Good Losers, Bad Losers continued...
It's that level of support that may be crucial to keeping weight off, says Leslie Bonci (pronounced BAWN-see), MPH, RD, director of sports nutrition at the University of Pittsburgh Medical Center. Bonci is nutrition consultant to several professional, college, and high school sports teams as well as to the Pittsburgh Ballet Theatre company.
"People doing Weight Watchers are keeping some ties to it. They go to meetings they are tracked better than in other programs," Bonci tells WebMD. "And with this type of eating pattern, it is not a diet in the strict sense of the word. It helps people find a certain calorie level that makes them good losers and keeps them maintaining the weight loss."

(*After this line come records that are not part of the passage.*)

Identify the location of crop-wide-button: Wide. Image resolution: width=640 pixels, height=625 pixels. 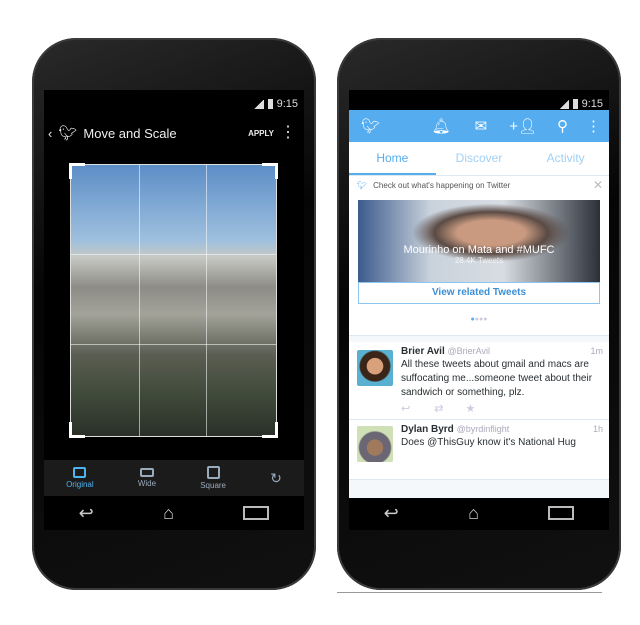
(147, 478).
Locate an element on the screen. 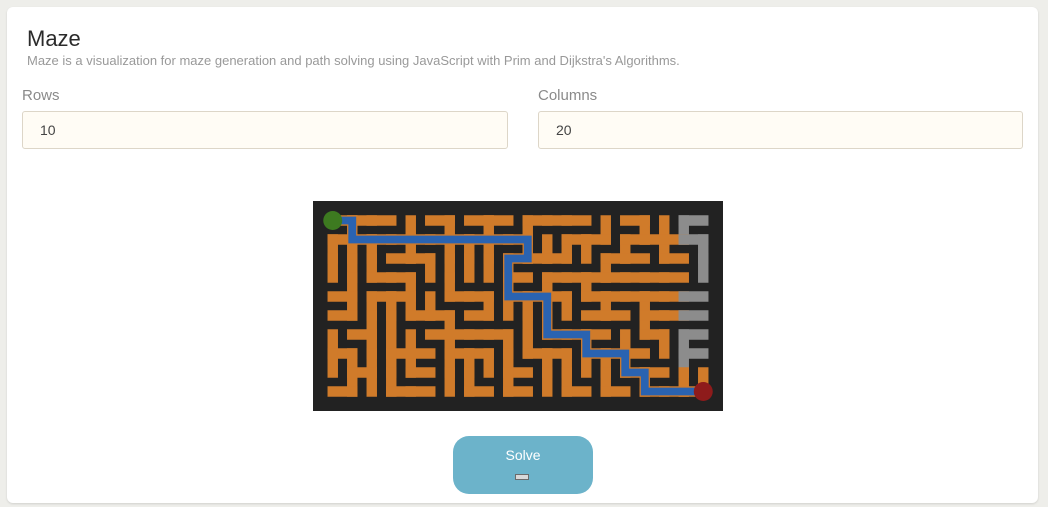  rows-label: Rows is located at coordinates (41, 96).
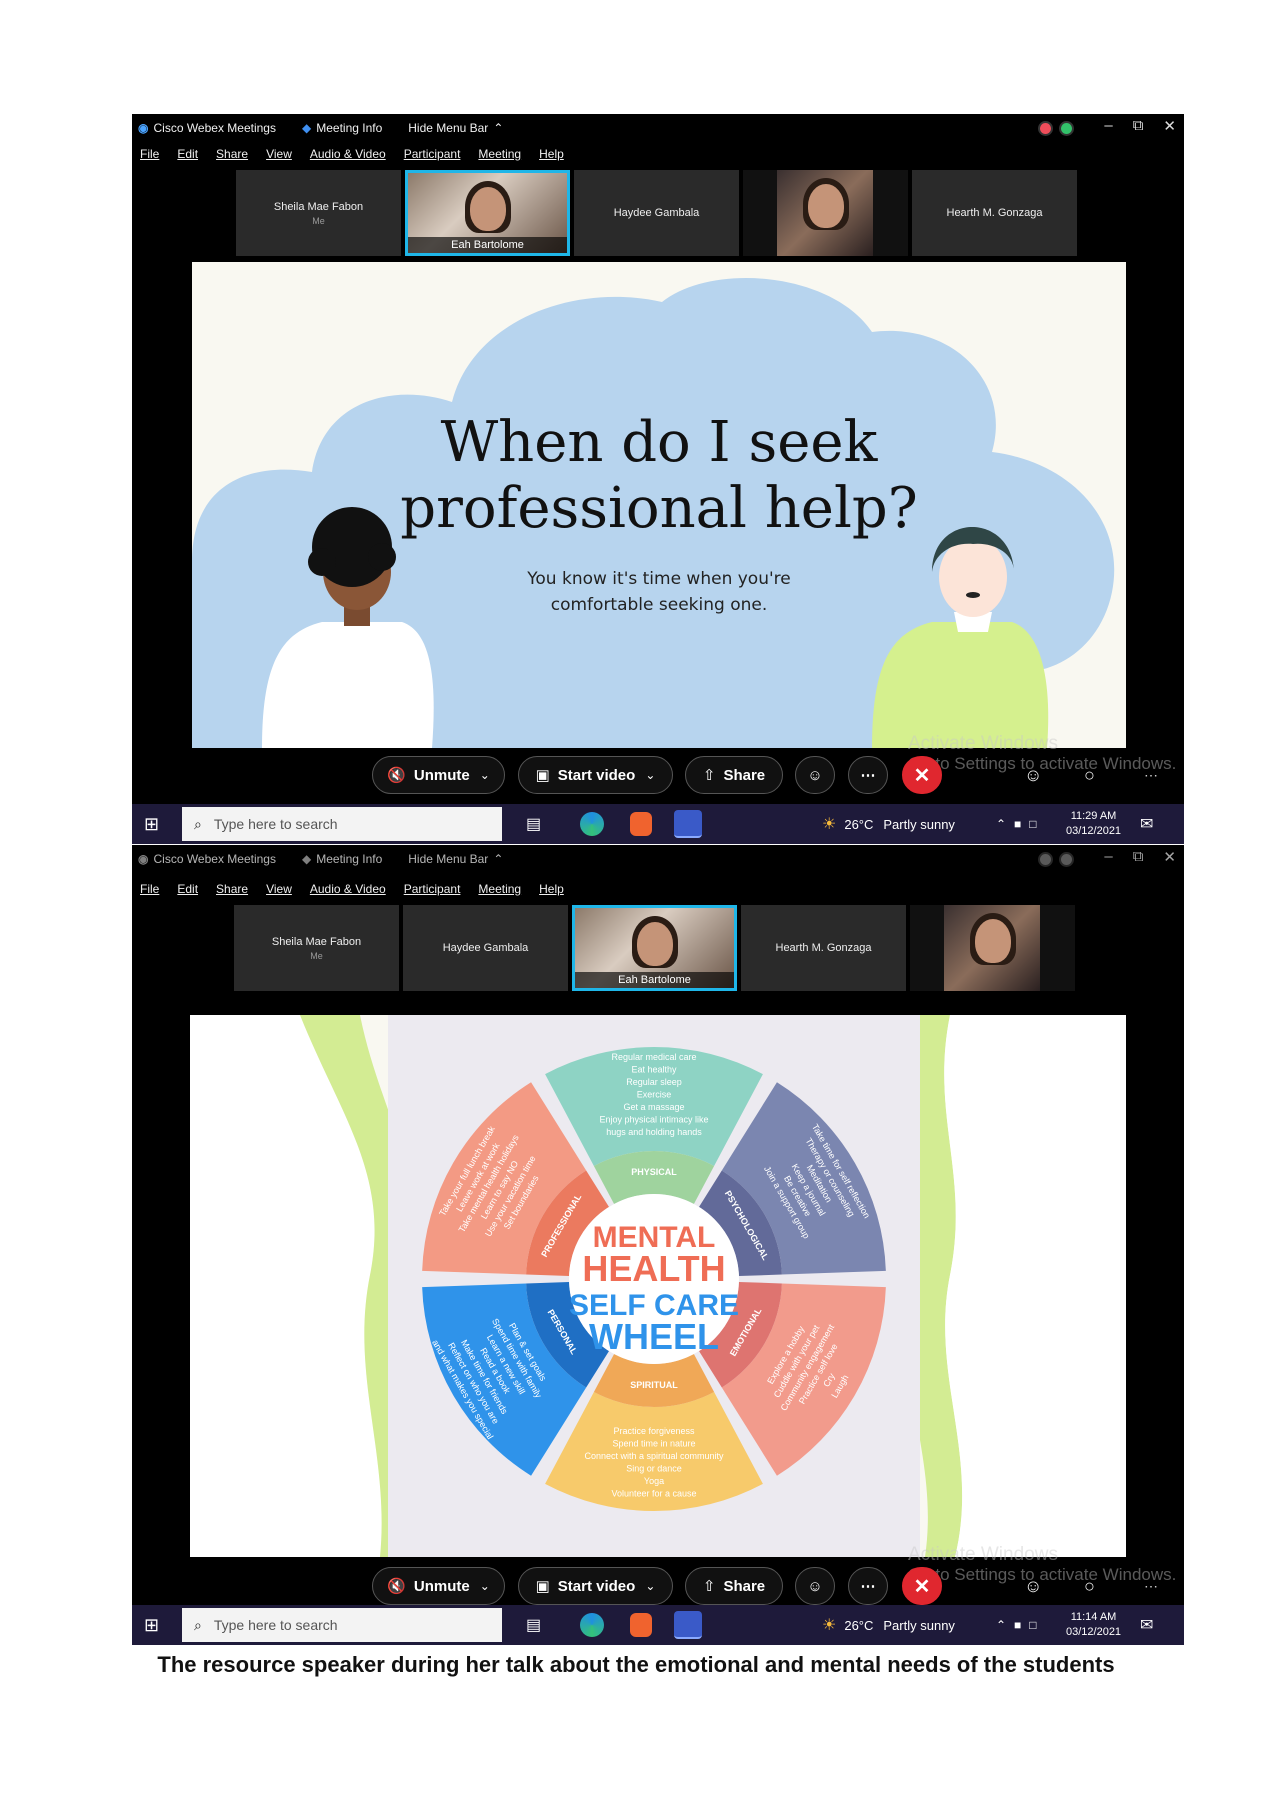 This screenshot has height=1800, width=1272. Describe the element at coordinates (1094, 824) in the screenshot. I see `taskbar-clock: 11:29 AM 03/12/2021` at that location.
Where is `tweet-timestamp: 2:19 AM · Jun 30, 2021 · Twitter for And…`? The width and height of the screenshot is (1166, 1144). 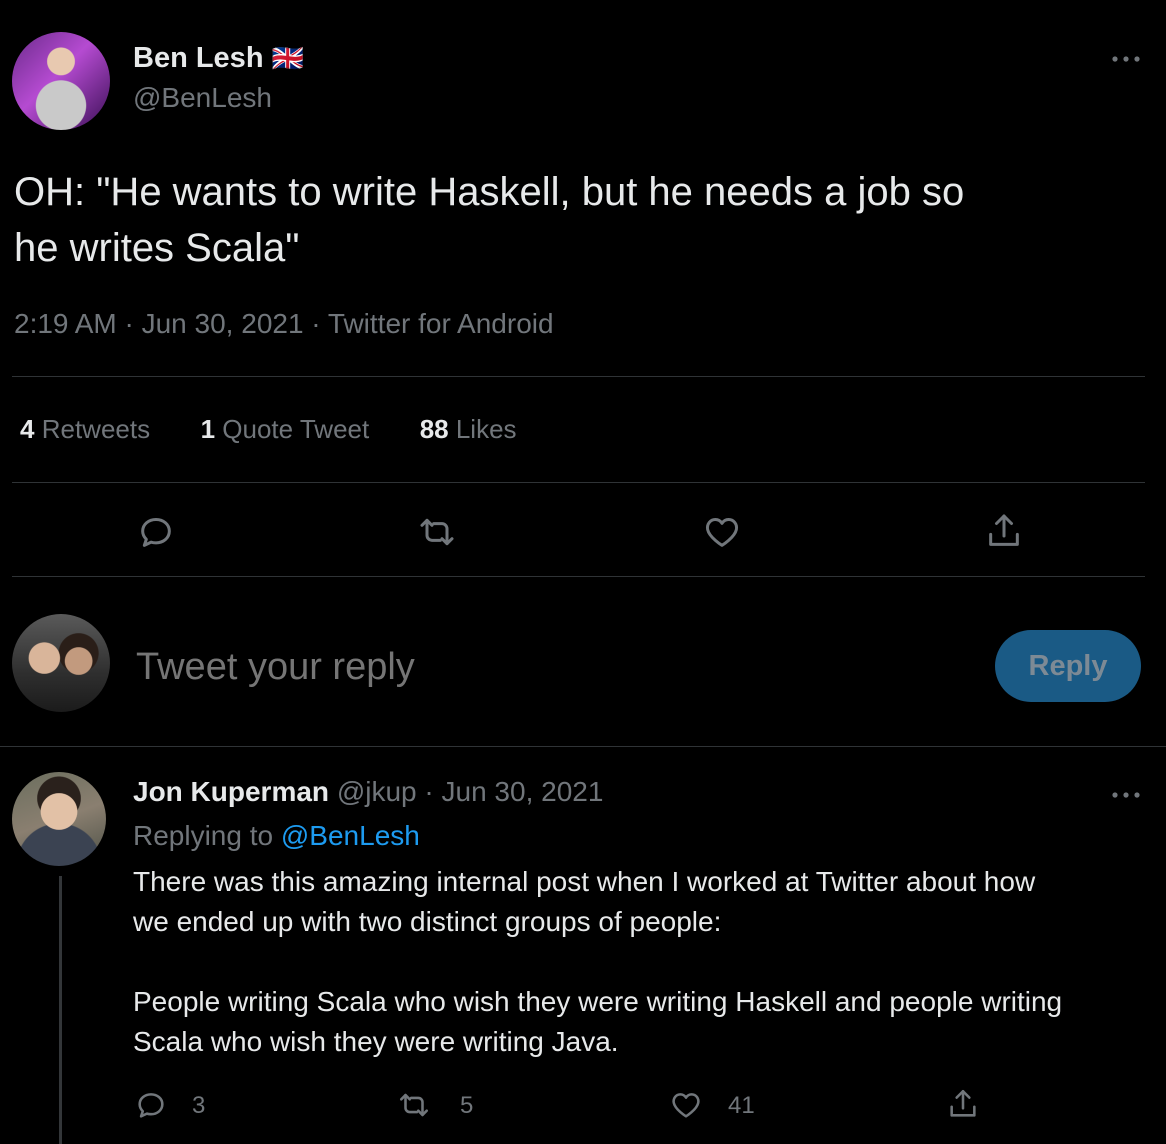 tweet-timestamp: 2:19 AM · Jun 30, 2021 · Twitter for And… is located at coordinates (284, 324).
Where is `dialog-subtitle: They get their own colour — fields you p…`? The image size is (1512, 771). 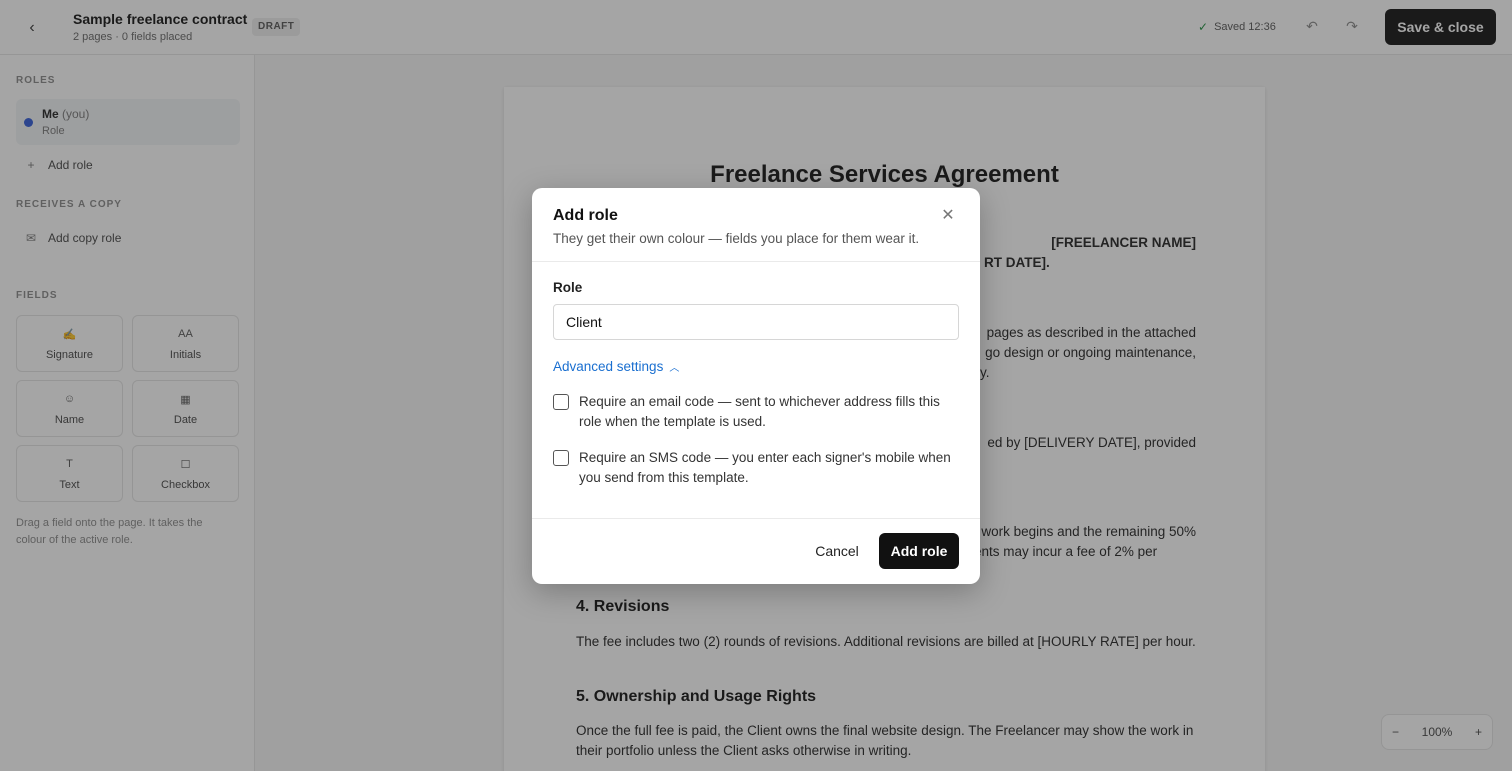
dialog-subtitle: They get their own colour — fields you p… is located at coordinates (736, 238).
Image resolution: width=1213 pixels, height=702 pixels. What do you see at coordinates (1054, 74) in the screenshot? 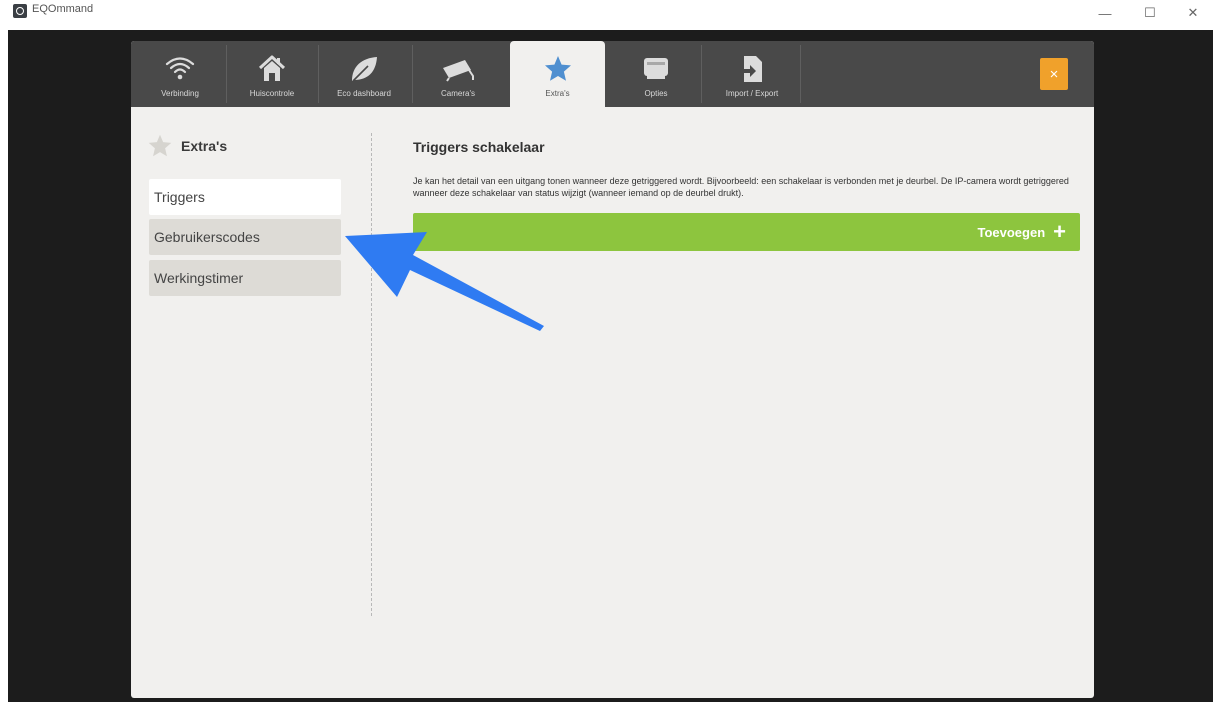
I see `close-panel-button: ×` at bounding box center [1054, 74].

Bonci says that people who lose weight and keep it off -- whether they are on Weight Watchers or not -- have several things in common:
- They take in 1,400 calories a day: 56% from carbs, 24% from fat, and 20% from protein
- They eat breakfast every day
- They eat four or more small meals over the course of the day
- They get exercise every day
You don't have to be a Weight Watcher to keep lost weight off. But Bonci says that many people make the mistake of thinking they can go it alone. Few can. Bonci says that when people ask her for weight-loss help, she insists on a three-month commitment at the very least.
"It is going to take them that long to make the changes they need," she says. "I find that those who come in more regularly are doing the best. They may not be dropping pounds and pounds and pounds right off the bat, but they steadily lose weight and maintain that."